• Description of the task
For this exercise, write out each entry below exactly as it reads.

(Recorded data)
Start of Block
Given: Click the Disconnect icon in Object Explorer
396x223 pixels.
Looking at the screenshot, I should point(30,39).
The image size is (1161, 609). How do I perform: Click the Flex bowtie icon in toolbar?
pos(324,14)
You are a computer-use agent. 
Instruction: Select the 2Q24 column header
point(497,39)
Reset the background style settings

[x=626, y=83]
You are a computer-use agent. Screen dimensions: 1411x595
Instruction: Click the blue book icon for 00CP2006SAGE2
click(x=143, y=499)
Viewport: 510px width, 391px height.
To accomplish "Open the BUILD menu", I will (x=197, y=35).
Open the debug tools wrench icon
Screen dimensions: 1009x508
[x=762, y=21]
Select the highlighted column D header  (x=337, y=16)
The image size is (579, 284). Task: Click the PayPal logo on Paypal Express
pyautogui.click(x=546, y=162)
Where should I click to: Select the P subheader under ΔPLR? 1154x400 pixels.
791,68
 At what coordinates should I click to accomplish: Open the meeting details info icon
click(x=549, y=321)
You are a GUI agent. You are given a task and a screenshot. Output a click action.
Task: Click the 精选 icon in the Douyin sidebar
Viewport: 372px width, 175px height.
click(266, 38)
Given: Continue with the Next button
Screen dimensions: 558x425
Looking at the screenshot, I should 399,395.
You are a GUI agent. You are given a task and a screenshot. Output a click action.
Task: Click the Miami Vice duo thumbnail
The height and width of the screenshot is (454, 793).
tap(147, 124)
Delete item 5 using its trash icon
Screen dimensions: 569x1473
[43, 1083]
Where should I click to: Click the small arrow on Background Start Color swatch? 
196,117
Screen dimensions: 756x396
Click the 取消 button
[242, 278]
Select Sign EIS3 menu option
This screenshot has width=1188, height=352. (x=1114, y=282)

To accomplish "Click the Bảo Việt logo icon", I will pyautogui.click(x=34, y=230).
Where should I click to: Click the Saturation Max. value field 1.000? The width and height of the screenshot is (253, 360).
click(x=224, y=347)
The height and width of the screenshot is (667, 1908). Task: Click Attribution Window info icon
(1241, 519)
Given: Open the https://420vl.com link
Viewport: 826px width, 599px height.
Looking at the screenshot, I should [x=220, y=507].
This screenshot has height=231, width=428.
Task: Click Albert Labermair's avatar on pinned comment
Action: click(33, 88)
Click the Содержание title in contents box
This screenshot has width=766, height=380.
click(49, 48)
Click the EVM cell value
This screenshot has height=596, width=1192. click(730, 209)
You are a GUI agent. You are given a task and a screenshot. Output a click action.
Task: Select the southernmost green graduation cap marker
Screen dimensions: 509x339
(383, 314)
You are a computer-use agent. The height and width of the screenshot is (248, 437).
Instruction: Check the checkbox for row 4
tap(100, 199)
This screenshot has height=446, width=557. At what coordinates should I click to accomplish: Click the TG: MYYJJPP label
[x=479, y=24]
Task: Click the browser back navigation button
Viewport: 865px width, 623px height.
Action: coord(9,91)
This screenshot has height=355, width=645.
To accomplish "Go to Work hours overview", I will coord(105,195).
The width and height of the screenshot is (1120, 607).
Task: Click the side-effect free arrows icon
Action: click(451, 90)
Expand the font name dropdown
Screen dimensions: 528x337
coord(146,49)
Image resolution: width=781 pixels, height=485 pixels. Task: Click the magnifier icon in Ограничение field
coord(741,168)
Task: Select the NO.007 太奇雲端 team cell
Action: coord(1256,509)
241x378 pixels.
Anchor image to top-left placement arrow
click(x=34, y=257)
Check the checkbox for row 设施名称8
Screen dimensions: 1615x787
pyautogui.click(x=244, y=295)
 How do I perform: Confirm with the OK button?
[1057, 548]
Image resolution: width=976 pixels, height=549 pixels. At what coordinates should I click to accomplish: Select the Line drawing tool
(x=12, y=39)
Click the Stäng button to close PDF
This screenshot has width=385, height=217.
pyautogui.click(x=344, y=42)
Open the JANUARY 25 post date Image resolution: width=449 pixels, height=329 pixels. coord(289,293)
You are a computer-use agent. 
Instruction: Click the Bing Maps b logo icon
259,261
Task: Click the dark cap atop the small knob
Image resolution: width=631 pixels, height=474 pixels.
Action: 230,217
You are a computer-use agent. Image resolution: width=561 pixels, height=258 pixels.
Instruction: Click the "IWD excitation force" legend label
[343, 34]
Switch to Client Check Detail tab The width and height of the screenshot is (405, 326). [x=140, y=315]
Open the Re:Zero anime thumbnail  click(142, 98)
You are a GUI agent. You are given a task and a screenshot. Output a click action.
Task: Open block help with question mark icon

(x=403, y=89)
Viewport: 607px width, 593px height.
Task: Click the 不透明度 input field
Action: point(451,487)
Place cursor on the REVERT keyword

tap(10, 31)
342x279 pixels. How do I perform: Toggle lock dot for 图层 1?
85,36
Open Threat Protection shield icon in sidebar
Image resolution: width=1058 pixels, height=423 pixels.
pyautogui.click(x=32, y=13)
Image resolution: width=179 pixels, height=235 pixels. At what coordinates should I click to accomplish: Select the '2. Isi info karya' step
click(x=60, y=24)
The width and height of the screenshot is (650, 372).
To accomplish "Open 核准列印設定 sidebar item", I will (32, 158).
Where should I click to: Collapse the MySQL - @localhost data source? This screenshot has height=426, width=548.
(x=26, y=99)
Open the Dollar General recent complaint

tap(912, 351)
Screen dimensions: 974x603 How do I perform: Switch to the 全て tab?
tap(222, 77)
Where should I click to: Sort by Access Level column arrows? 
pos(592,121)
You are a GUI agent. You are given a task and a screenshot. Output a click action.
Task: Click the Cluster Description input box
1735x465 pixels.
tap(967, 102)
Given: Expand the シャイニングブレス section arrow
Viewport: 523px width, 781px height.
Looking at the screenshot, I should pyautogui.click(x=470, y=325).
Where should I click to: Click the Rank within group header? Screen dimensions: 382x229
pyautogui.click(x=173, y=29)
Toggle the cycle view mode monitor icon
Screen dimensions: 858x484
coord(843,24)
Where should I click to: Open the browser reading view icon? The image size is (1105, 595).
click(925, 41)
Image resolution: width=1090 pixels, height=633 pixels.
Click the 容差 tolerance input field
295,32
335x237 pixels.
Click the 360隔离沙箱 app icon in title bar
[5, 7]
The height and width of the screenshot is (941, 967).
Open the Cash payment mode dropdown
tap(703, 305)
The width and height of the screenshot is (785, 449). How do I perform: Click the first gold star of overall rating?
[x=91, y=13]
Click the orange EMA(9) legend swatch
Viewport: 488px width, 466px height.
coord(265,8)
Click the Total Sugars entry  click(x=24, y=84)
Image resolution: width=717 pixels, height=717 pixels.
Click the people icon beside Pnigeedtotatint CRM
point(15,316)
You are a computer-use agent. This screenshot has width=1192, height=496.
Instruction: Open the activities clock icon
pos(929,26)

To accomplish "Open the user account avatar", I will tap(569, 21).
End of Block
• Response
Given: Click the Disconnect icon in Object Explorer
396x223 pixels.
Looking at the screenshot, I should point(30,39).
The image size is (1161, 609). How do I perform: Click the Flex bowtie icon in toolbar?
pos(324,14)
You are a computer-use agent. 
Instruction: Select the 2Q24 column header
point(497,39)
Reset the background style settings

[x=626, y=83]
You are a computer-use agent. Screen dimensions: 1411x595
Instruction: Click the blue book icon for 00CP2006SAGE2
click(x=143, y=499)
Viewport: 510px width, 391px height.
To accomplish "Open the BUILD menu", I will (x=197, y=35).
Open the debug tools wrench icon
Screen dimensions: 1009x508
[x=762, y=21]
Select the highlighted column D header  (x=337, y=16)
The image size is (579, 284). Task: Click the PayPal logo on Paypal Express
pyautogui.click(x=546, y=162)
Where should I click to: Select the P subheader under ΔPLR? 1154x400 pixels.
791,68
 At what coordinates should I click to accomplish: Open the meeting details info icon
click(x=549, y=321)
You are a GUI agent. You are given a task and a screenshot. Output a click action.
Task: Click the 精选 icon in the Douyin sidebar
Viewport: 372px width, 175px height.
click(266, 38)
Given: Continue with the Next button
Screen dimensions: 558x425
Looking at the screenshot, I should 399,395.
You are a GUI agent. You are given a task and a screenshot. Output a click action.
Task: Click the Miami Vice duo thumbnail
The height and width of the screenshot is (454, 793).
tap(147, 124)
Delete item 5 using its trash icon
Screen dimensions: 569x1473
[43, 1083]
Where should I click to: Click the small arrow on Background Start Color swatch? 
196,117
Screen dimensions: 756x396
Click the 取消 button
[242, 278]
Select Sign EIS3 menu option
This screenshot has width=1188, height=352. (x=1114, y=282)

To accomplish "Click the Bảo Việt logo icon", I will pyautogui.click(x=34, y=230).
Where should I click to: Click the Saturation Max. value field 1.000? The width and height of the screenshot is (253, 360).
click(x=224, y=347)
The height and width of the screenshot is (667, 1908). Task: Click Attribution Window info icon
(1241, 519)
Given: Open the https://420vl.com link
Viewport: 826px width, 599px height.
Looking at the screenshot, I should [x=220, y=507].
This screenshot has height=231, width=428.
Task: Click Albert Labermair's avatar on pinned comment
Action: click(33, 88)
Click the Содержание title in contents box
This screenshot has width=766, height=380.
click(49, 48)
Click the EVM cell value
This screenshot has height=596, width=1192. click(730, 209)
You are a GUI agent. You are given a task and a screenshot. Output a click action.
Task: Select the southernmost green graduation cap marker
Screen dimensions: 509x339
(383, 314)
You are a computer-use agent. The height and width of the screenshot is (248, 437).
Instruction: Check the checkbox for row 4
tap(100, 199)
This screenshot has height=446, width=557. At what coordinates should I click to accomplish: Click the TG: MYYJJPP label
[x=479, y=24]
Task: Click the browser back navigation button
Viewport: 865px width, 623px height.
Action: coord(9,91)
This screenshot has height=355, width=645.
To accomplish "Go to Work hours overview", I will coord(105,195).
The width and height of the screenshot is (1120, 607).
Task: Click the side-effect free arrows icon
Action: click(451, 90)
Expand the font name dropdown
Screen dimensions: 528x337
coord(146,49)
Image resolution: width=781 pixels, height=485 pixels. Task: Click the magnifier icon in Ограничение field
coord(741,168)
Task: Select the NO.007 太奇雲端 team cell
Action: coord(1256,509)
241x378 pixels.
Anchor image to top-left placement arrow
click(x=34, y=257)
Check the checkbox for row 设施名称8
Screen dimensions: 1615x787
pyautogui.click(x=244, y=295)
 How do I perform: Confirm with the OK button?
[1057, 548]
Image resolution: width=976 pixels, height=549 pixels. At what coordinates should I click to accomplish: Select the Line drawing tool
(x=12, y=39)
Click the Stäng button to close PDF
This screenshot has width=385, height=217.
pyautogui.click(x=344, y=42)
Open the JANUARY 25 post date Image resolution: width=449 pixels, height=329 pixels. coord(289,293)
You are a computer-use agent. 
Instruction: Click the Bing Maps b logo icon
259,261
Task: Click the dark cap atop the small knob
Image resolution: width=631 pixels, height=474 pixels.
Action: 230,217
You are a computer-use agent. Image resolution: width=561 pixels, height=258 pixels.
Instruction: Click the "IWD excitation force" legend label
[343, 34]
Switch to Client Check Detail tab The width and height of the screenshot is (405, 326). [x=140, y=315]
Open the Re:Zero anime thumbnail  click(142, 98)
You are a GUI agent. You are given a task and a screenshot. Output a click action.
Task: Open block help with question mark icon

(x=403, y=89)
Viewport: 607px width, 593px height.
Task: Click the 不透明度 input field
Action: point(451,487)
Place cursor on the REVERT keyword

tap(10, 31)
342x279 pixels. How do I perform: Toggle lock dot for 图层 1?
85,36
Open Threat Protection shield icon in sidebar
Image resolution: width=1058 pixels, height=423 pixels.
pyautogui.click(x=32, y=13)
Image resolution: width=179 pixels, height=235 pixels. At what coordinates should I click to accomplish: Select the '2. Isi info karya' step
click(x=60, y=24)
The width and height of the screenshot is (650, 372).
To accomplish "Open 核准列印設定 sidebar item", I will (32, 158).
Where should I click to: Collapse the MySQL - @localhost data source? This screenshot has height=426, width=548.
(x=26, y=99)
Open the Dollar General recent complaint

tap(912, 351)
Screen dimensions: 974x603 How do I perform: Switch to the 全て tab?
tap(222, 77)
Where should I click to: Sort by Access Level column arrows? 
pos(592,121)
You are a GUI agent. You are given a task and a screenshot. Output a click action.
Task: Click the Cluster Description input box
1735x465 pixels.
tap(967, 102)
Given: Expand the シャイニングブレス section arrow
Viewport: 523px width, 781px height.
Looking at the screenshot, I should pyautogui.click(x=470, y=325).
Where should I click to: Click the Rank within group header? Screen dimensions: 382x229
pyautogui.click(x=173, y=29)
Toggle the cycle view mode monitor icon
Screen dimensions: 858x484
coord(843,24)
Where should I click to: Open the browser reading view icon? The image size is (1105, 595).
click(925, 41)
Image resolution: width=1090 pixels, height=633 pixels.
Click the 容差 tolerance input field
295,32
335x237 pixels.
Click the 360隔离沙箱 app icon in title bar
[5, 7]
The height and width of the screenshot is (941, 967).
Open the Cash payment mode dropdown
tap(703, 305)
The width and height of the screenshot is (785, 449). How do I perform: Click the first gold star of overall rating?
[x=91, y=13]
Click the orange EMA(9) legend swatch
Viewport: 488px width, 466px height.
coord(265,8)
Click the Total Sugars entry  click(x=24, y=84)
Image resolution: width=717 pixels, height=717 pixels.
Click the people icon beside Pnigeedtotatint CRM
point(15,316)
You are a computer-use agent. This screenshot has width=1192, height=496.
Instruction: Open the activities clock icon
pos(929,26)

To accomplish "Open the user account avatar", I will tap(569, 21).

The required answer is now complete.